→ **EXERCISE PROMPT**: Rescale the listing from the line with "Click the large red warning triangle on page" up to and including the line with "Add Homespun Harvest": reproduce those lines in full, requests included, with every coordinate in the answers multiplied by 2.55 and rounded to the nearest whole number, halves rounding up.

** Begin DATA FOR THE TASK **

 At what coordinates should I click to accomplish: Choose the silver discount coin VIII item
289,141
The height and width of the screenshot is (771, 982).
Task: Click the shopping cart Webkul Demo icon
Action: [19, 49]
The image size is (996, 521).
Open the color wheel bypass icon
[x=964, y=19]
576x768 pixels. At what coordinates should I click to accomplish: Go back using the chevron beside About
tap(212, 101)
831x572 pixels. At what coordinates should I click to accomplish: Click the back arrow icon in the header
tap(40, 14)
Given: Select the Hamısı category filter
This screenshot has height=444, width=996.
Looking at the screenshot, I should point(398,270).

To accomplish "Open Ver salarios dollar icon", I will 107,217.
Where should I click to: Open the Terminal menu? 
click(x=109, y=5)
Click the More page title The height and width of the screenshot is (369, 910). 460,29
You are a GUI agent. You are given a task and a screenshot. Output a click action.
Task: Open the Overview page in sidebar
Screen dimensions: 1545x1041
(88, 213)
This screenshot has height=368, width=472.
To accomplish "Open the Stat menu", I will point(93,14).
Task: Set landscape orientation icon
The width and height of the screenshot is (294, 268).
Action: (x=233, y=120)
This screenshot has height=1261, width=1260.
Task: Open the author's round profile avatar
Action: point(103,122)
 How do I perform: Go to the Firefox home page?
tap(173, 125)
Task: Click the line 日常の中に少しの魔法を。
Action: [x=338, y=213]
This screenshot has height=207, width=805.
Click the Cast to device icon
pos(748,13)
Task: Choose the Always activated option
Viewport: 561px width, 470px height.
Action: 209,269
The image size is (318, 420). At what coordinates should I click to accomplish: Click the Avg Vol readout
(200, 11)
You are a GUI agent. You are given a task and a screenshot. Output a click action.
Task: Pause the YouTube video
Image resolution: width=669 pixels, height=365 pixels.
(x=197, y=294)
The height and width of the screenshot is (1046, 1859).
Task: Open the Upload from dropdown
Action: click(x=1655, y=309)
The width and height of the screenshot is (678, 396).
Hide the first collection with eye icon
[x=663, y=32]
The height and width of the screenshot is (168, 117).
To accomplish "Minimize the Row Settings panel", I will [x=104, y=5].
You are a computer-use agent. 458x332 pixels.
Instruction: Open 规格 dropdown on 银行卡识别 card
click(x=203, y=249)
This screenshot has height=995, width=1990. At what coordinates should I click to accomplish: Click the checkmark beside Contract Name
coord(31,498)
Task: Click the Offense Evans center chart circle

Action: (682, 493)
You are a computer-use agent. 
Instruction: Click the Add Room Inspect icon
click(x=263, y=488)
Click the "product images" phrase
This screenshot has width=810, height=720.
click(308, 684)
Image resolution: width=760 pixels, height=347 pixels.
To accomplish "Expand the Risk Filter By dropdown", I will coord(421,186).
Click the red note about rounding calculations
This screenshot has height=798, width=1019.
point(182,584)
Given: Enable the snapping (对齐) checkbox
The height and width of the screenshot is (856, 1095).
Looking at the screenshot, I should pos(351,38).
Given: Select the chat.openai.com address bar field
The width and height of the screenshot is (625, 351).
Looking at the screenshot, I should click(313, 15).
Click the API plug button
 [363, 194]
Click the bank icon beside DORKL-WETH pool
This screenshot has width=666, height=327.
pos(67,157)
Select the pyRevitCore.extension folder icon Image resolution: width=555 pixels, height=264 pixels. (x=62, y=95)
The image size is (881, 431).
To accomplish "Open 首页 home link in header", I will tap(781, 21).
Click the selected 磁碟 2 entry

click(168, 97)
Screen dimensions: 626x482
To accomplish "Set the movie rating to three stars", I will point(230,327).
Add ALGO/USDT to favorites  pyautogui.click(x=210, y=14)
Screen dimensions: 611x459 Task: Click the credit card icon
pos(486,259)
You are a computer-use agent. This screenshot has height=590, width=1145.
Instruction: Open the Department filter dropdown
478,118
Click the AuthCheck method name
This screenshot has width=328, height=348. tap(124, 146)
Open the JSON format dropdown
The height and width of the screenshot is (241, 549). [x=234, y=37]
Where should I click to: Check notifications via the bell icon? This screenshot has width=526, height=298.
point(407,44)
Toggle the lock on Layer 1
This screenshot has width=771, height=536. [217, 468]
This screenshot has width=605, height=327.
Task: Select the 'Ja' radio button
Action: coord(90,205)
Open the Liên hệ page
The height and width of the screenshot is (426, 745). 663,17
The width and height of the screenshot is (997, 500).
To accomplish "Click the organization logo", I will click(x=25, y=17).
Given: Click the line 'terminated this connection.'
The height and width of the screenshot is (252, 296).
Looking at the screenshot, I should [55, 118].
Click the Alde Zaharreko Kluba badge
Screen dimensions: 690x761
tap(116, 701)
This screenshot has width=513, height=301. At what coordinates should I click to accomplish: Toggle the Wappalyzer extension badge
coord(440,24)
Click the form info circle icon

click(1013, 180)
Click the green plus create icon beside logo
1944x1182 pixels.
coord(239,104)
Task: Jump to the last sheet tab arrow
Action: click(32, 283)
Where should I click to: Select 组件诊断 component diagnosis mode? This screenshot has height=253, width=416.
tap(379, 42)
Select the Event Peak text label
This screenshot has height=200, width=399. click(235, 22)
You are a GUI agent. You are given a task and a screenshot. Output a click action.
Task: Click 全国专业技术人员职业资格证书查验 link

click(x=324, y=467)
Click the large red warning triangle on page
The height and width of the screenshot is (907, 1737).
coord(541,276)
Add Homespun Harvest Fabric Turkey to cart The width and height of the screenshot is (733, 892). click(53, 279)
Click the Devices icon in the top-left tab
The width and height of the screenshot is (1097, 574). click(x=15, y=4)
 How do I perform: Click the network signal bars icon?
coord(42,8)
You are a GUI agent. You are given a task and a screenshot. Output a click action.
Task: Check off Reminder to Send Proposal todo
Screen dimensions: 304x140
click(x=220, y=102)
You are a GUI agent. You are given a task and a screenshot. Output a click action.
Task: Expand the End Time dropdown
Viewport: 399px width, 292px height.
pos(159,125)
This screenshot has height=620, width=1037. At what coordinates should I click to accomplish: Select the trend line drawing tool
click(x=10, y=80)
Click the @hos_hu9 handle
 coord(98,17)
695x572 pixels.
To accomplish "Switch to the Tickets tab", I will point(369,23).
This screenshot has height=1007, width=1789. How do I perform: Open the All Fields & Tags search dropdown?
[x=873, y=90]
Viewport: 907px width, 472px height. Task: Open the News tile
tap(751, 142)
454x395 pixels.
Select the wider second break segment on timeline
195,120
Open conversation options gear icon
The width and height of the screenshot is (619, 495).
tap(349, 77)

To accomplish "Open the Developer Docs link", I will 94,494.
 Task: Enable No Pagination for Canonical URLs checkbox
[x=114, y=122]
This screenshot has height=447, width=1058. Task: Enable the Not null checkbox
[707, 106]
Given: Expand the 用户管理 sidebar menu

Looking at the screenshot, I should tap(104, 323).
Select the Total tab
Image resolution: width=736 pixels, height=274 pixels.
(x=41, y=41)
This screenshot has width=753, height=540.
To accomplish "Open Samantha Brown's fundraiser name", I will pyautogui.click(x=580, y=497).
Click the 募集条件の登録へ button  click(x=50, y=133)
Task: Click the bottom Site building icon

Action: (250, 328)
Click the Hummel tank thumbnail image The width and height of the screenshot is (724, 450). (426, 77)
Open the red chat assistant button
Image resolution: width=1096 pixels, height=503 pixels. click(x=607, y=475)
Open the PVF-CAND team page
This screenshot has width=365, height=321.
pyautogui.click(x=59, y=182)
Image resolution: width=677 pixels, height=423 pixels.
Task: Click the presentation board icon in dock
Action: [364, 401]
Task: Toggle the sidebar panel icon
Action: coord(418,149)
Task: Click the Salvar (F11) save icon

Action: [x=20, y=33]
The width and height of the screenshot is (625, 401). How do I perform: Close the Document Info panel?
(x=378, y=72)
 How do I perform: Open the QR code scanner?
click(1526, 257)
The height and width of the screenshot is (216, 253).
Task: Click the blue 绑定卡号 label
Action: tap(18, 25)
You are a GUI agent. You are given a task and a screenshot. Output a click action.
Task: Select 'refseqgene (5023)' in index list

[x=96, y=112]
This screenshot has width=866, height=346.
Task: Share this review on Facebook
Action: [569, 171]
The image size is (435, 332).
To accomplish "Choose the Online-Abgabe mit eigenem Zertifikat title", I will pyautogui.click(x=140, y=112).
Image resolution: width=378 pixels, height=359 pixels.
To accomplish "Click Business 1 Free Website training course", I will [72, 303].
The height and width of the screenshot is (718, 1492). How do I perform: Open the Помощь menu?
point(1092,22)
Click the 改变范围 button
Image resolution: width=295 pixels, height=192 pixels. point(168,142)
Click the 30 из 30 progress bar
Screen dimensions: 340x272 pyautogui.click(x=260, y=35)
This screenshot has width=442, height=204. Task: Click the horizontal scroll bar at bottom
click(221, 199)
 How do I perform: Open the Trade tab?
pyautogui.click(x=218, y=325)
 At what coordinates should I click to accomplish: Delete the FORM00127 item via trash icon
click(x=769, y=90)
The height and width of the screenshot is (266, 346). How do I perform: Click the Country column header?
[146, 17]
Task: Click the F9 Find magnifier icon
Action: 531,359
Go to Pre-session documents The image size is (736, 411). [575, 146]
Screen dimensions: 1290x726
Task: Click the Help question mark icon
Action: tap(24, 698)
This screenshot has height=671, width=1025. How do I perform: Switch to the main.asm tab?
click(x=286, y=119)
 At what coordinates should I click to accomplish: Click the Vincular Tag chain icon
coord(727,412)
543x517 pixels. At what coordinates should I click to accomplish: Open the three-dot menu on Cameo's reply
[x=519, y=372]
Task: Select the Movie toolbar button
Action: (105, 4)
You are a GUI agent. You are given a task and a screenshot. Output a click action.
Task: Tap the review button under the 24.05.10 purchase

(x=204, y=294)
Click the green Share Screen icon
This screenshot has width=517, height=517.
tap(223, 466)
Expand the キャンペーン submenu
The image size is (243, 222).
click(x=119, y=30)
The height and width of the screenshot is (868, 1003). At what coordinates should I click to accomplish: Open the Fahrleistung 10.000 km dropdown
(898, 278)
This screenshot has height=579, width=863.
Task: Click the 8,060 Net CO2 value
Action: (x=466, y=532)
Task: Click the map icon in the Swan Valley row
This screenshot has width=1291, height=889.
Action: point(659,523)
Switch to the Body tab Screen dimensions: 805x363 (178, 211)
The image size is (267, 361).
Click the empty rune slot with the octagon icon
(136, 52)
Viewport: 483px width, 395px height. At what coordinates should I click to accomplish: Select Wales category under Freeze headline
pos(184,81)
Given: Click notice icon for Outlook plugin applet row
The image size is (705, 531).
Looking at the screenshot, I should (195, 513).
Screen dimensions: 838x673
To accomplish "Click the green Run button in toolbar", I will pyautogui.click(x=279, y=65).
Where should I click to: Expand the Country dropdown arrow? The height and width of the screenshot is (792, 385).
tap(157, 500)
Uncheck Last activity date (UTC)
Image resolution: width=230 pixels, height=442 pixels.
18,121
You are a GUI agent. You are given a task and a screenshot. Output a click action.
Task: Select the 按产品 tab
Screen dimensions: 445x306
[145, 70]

** End DATA FOR THE TASK **

→ **RESULT**:
Click the large red warning triangle on page
The height and width of the screenshot is (907, 1737).
coord(1380,704)
Add Homespun Harvest Fabric Turkey to cart The width and height of the screenshot is (733, 892). click(135, 711)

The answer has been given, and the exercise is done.